Monday, June 05, 2006

Leaving tomorrow!

We are leaving for California tomorrow and I am super excited about the train ride! I got a new outfit yesterday for the wedding (white pants - yikes!) and I think I'm all set. I got a haircut on Saturday and since I am totally incapable of communicating with hairdressers, I ended up with the freaking modified "Rachel" again. I hate layers and I hatehatehate "BODY" in my hair. But of course I don't speak up - I just keep saying "that looks nice" and "whatever - you're the expert!" Then I end up getting it blowed dried all poufy, I leave a way-too-big tip and pull it straight into a pony tail in the parking lot. It then stays in said ponytail until it's time for the next cut. How I just want to cut it all off again. Maybe I should just practice talking to hairdressers and getting my opinions across. Whatever - that looks nice.

(FYI - I am in ponytail land here at work today).

Nice thing on Sunday though - when I went to the GAP and tried on the size 2 pants, the girl said they looked baggy and she would "grab me a 1." What?? That was sweet. But then I got home and got dressed this morning and my favorite pair of cute grey dress pants fell down when I put them on. Maybe I'll switch to an all-pizza diet after the vacation so I can wear all the clothes I have collected over the years.... Whatever - it looks okay.

Quick quoting - I have a lot of work to do before the trip so that K doesn't go bonkers doing my job when I'm gone.

My Name Is Earl (bringing laughs back to Primetime since last year...)

Passerby: I'll give you $1800 for it if it runs.
Earl: It runs, just not right now. It's out of gas.
Passerby: [pauses] I'll give you $1785 for it.
Randy: Take it Earl! You know this car isn't worth more than $1500!
Passerby: $1500.
Randy: Take it Earl, we're desperate!
Passerby: $1200.

Here are some Randy-isms from MNIS :

"Feliz Naviblah... to an American it means Happy Christmas in Mexican"

"They've got the worlds tallest midget, he's nearly as tall as you Earl..."

"Look at all those people in suits, Earl. It's just like when Ted from Bill and Ted put on his magic sunglasses and went into the Matrix."

"Y'know how Will's short for William?...Well I kinda feel like Bill should be short for Billiam"

"Like that guy who got kicked out of Van Halen for wearing those stupid pants but then got even more famous. What was his name?"

"You should get a moped too, Darnell, then we can join a gang and call ourselves Salt and Pepper, you know, because we like putting salt and pepper on stuff,"
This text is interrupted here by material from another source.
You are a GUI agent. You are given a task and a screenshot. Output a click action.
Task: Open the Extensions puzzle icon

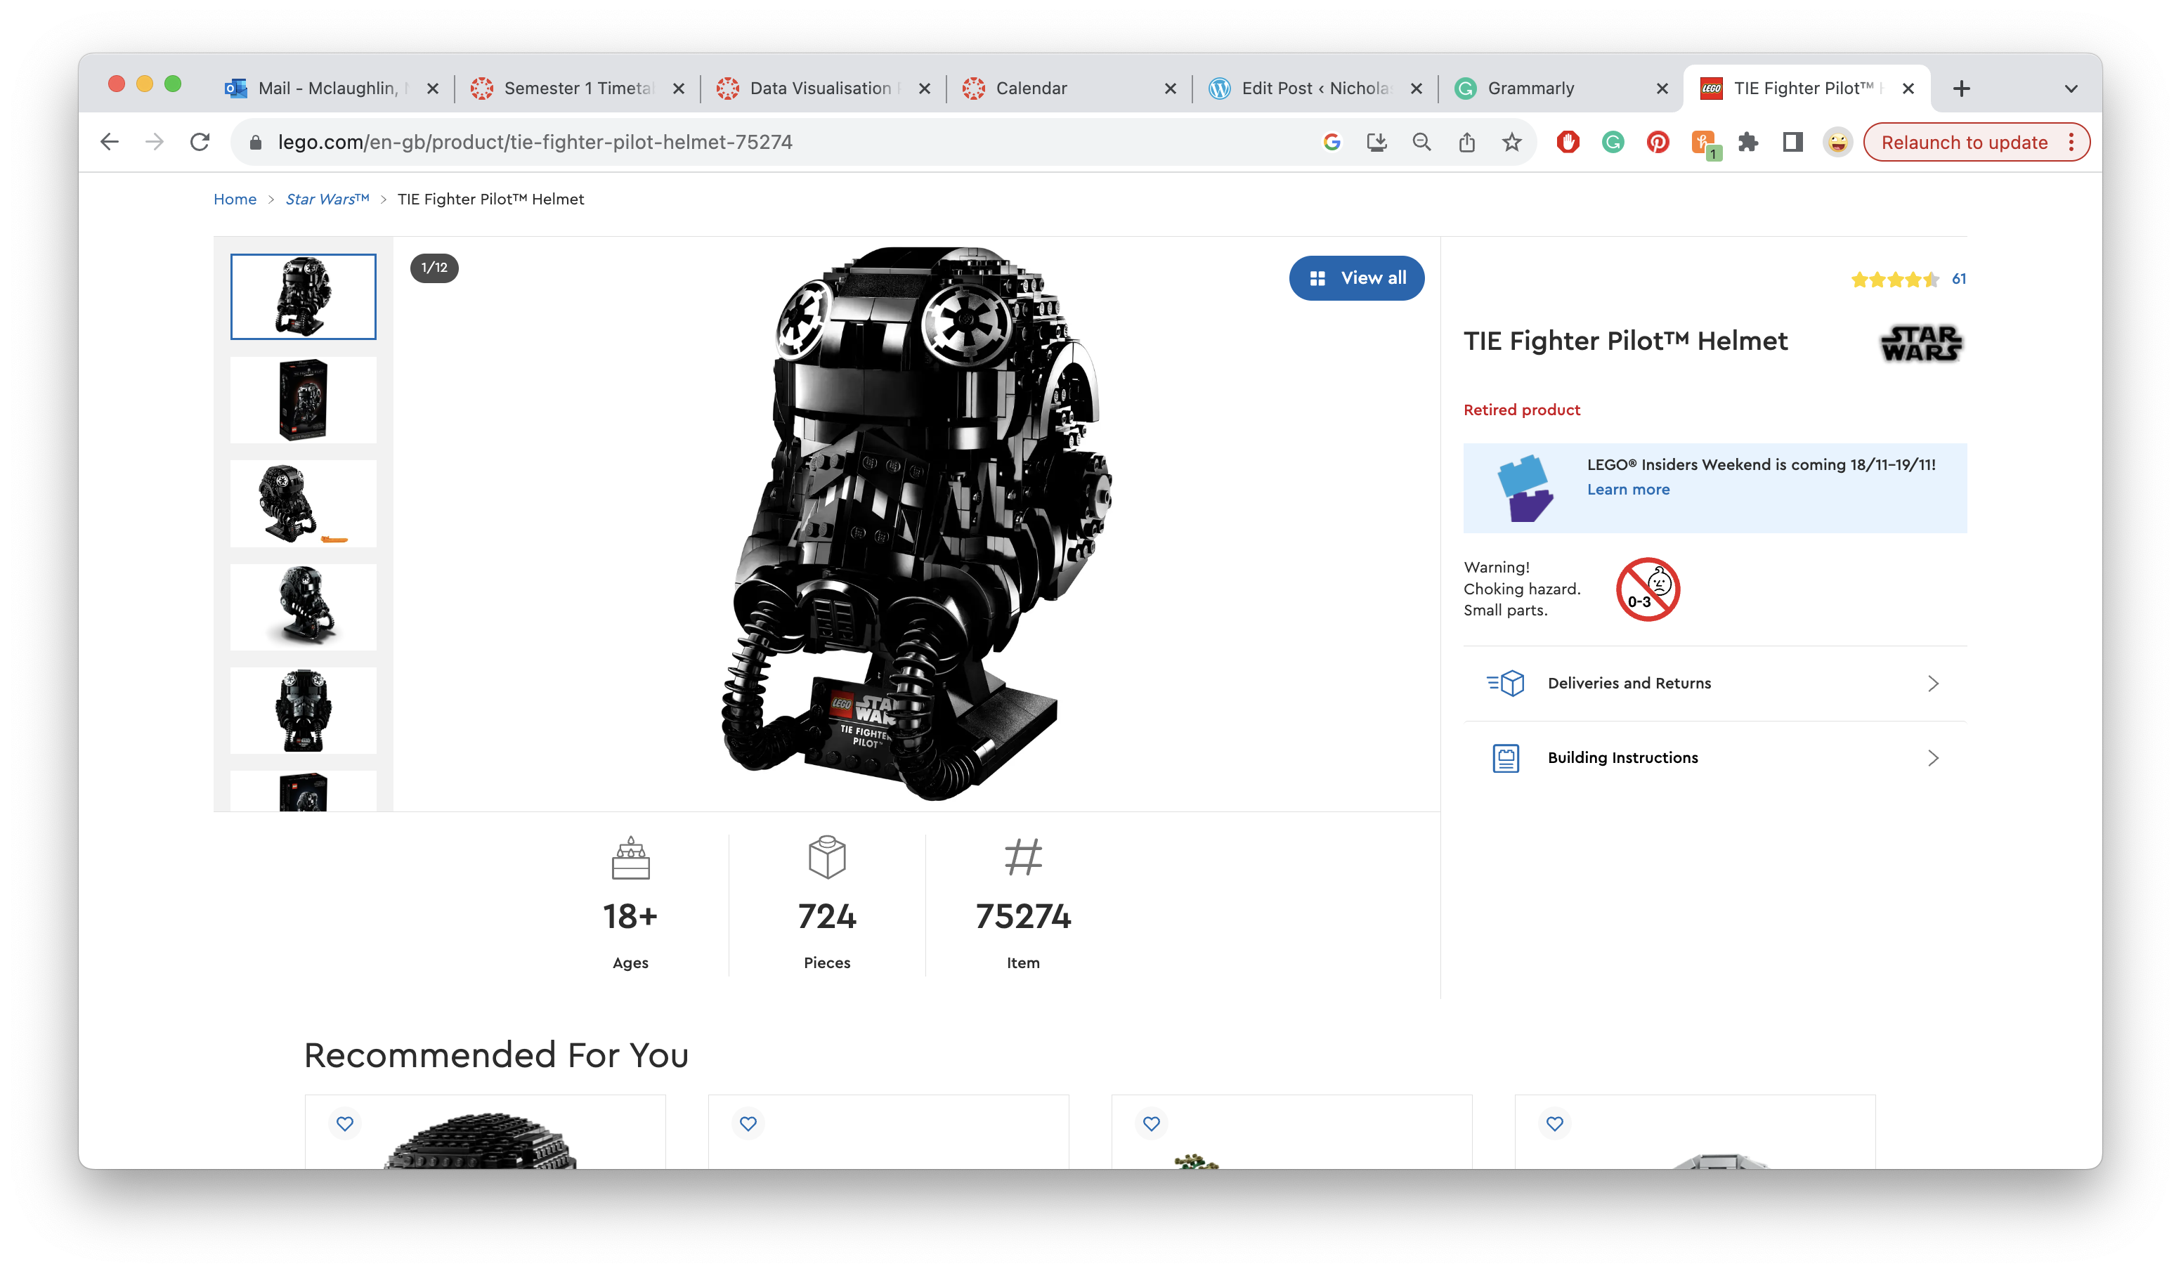[x=1747, y=142]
Catalina: What exactly is a county fair?
Randy: It's like Disneyland for the poor. They got a Ferris wheel, bumper boats, bands you thought were dead.

"I dont like being blind, why is Steve Wander allways smiling? Maybe he cant see he's smiling, am i smiling Earl?"

"I wish dad could be mayor. Then we could wear sashes and judge beauty contests."

Hee hee :)

More after the trip!! So excited - pray for safe travel and fun trip and good wedding and all that stuff!